Il cyberbullo, spiega l’esperto, “è molto spesso un bambino o un adolescente che mette in atto prevaricazioni, spesso rafforzato dal gruppo dei bulli gregari (o bulli passivi) che online sono rappresentati da tutti quelli che contribuiscono a diffondere le offese, le discriminazioni o che semplicemente, anche solo con un ‘like’, confermano il cyberbullo nel suo comportamento”. Sul web, continua Ferrara, “i ragazzi si sentono ancora più forti pensando che la rete garantisca loro l’anonimato. La distanza fisica creata dallo schermo riduce l’empatia, e quindi la capacità di comprendere lo stato d’animo della vittima, amplificandone le conseguenze. Questa forma di bullismo può sfuggire di più agli adulti, vista la generale maggiore competenza tecnologica dei ragazzi rispetto ai genitori”.

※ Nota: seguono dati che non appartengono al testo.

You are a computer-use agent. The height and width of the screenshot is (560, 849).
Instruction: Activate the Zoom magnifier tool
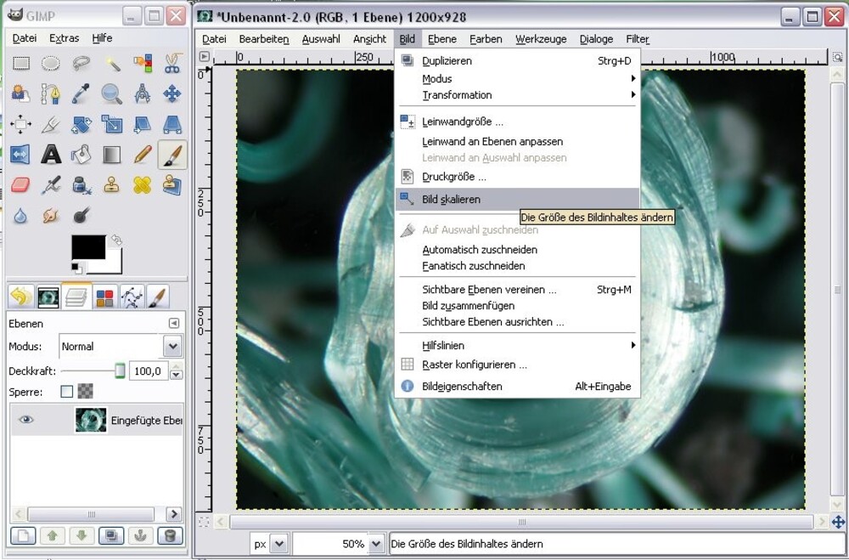click(x=112, y=93)
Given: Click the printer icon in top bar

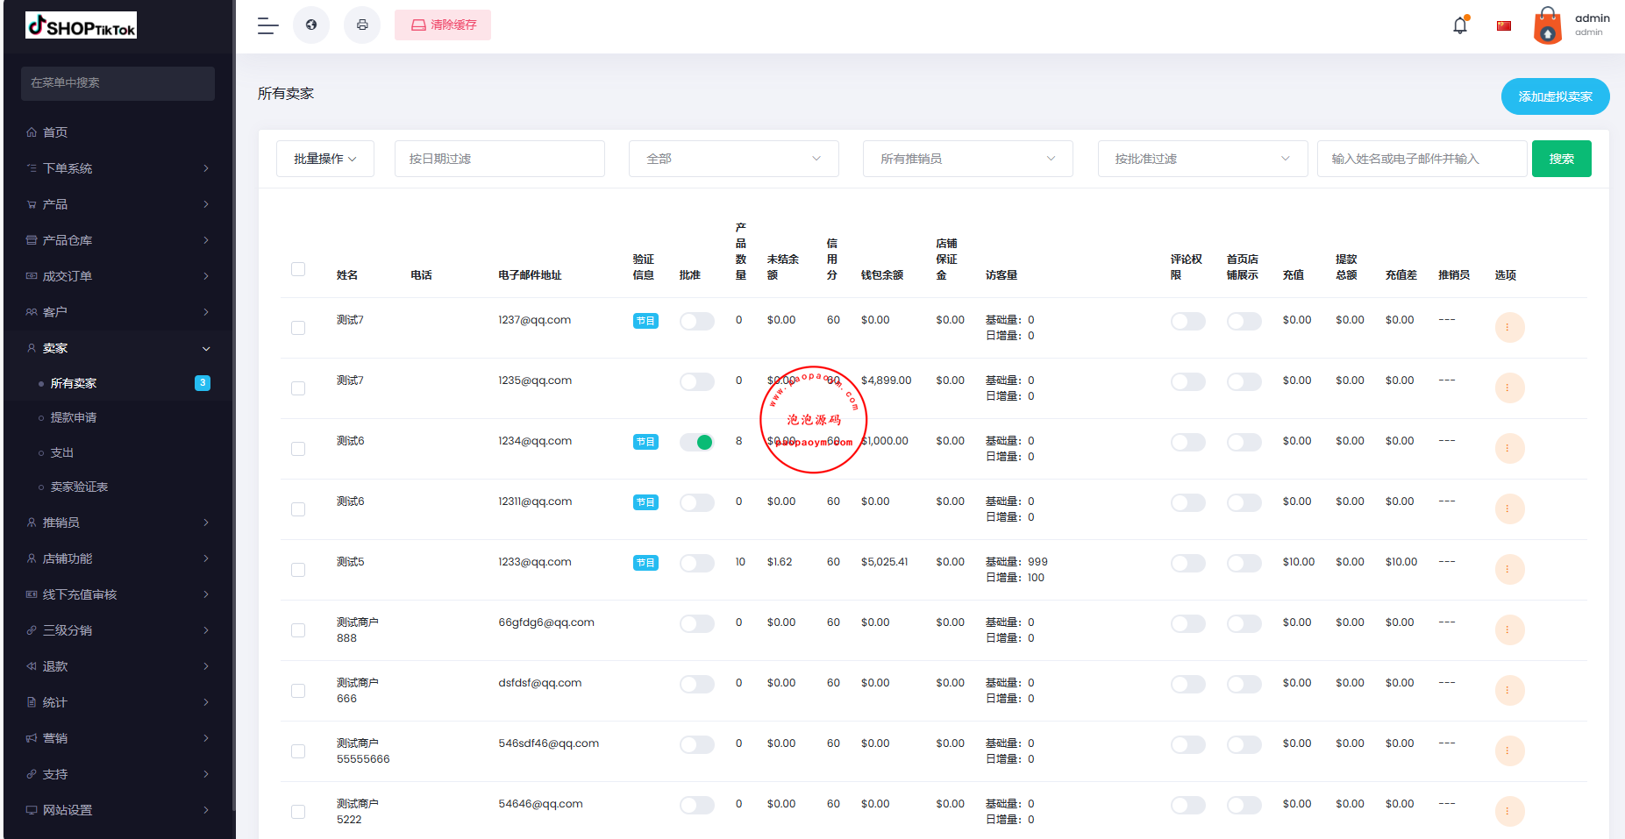Looking at the screenshot, I should [x=362, y=25].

Le denunce alla polizia postale per reati connessi al cyberbullismo a danno di minori – evidenzia la Sip – sono cresciute del 65% in due anni. Ciò che preoccupa è anche l’età sempre più bassa sia delle vittime sia dei cyberbulli, basti pensare che il 70% degli under 14 è presente sui social.

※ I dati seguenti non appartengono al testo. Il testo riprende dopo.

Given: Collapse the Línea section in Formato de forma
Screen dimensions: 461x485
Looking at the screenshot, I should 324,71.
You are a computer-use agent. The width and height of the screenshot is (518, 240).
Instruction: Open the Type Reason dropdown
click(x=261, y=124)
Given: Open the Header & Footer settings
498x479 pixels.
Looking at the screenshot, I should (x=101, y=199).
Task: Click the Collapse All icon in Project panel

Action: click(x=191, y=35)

Il consiglio principale per i genitori è quello di “non distrarsi” quando i più piccoli usano smartphone e tablet. “Troppo spesso mamme e papà lasciano inconsapevolmente nelle mani dei bambini, anche piccoli, smartphone e tablet, usati come ‘tate’, pacificatori o compagni di gioco. E’ un errore da evitare”, sottolinea Ferrara. La presenza di un adulto durante l’utilizzo, infatti, “può favorire il processo di regolazione delle emozioni, contribuendo a prevenire casi di bullismo precoce”. Attenzione poi ad alcune ‘spie’: “I bambini che non provano empatia, non sanno chiedere aiuto, presentano un’emotività incontrollata, sono a maggior rischio di sviluppare dinamiche offensive. Così pure bambini che vedono in rete contenuti violenti (su cui involontariamente approdano smanettando sul cellulare di mamma e papà) spesso non riescono a distinguere tra realtà e finzione”.
Nel caso poi degli adolescenti, “un abuso, nell’era dei social network, rischia di divenire ‘virale’. È importante quindi un intervento precoce, agendo sia sulla vittima sia sul bullo perché sono entrambi espressioni, uguali ma opposte, di un profondo disagio affettivo e relazionale”. Il rischio è anche quello di sviluppare da adulti crisi di ansia, autostima, depressione o comportamenti antisociali. Ma ci sono alcuni campanelli di allarme che possono allertare i genitori, come alterazioni dell’umore, nervosismo, irascibilità, ma anche depressione, apatia e ricerca della solitudine; uso prolungato o abuso di dispositivi elettronici con difficoltà al distacco, fino a disturbi somatici, come perdita di peso (o incremento eccessivo), mal di testa, alterazione del sonno, disturbo di concentrazione scolastica.
“I genitori rappresentano un modello importantissimo da cui i figli prendono l’esempio sin dai primi anni dell’infanzia; di solito i comportamenti vissuti in famiglia vengono riproposti nella relazione con i coetanei”, sottolinea Ferrara. Genitori permissivi, che “difendono i figli in ogni occasione e spesso senza una valida ragione, possono favorire atteggiamenti aggressivi e arroganti nei confronti dei loro compagni più deboli. Tuttavia, se i genitori sono presenti e attenti, se hanno un dialogo costante con i propri figli, se educano al rispetto e all’accoglienza dell’altro e del diverso, se li aiutano a perseguire degli obiettivi, spesso riescono a tenerli lontani dai contesti che favoriscono questi atteggiamenti aggressivi”.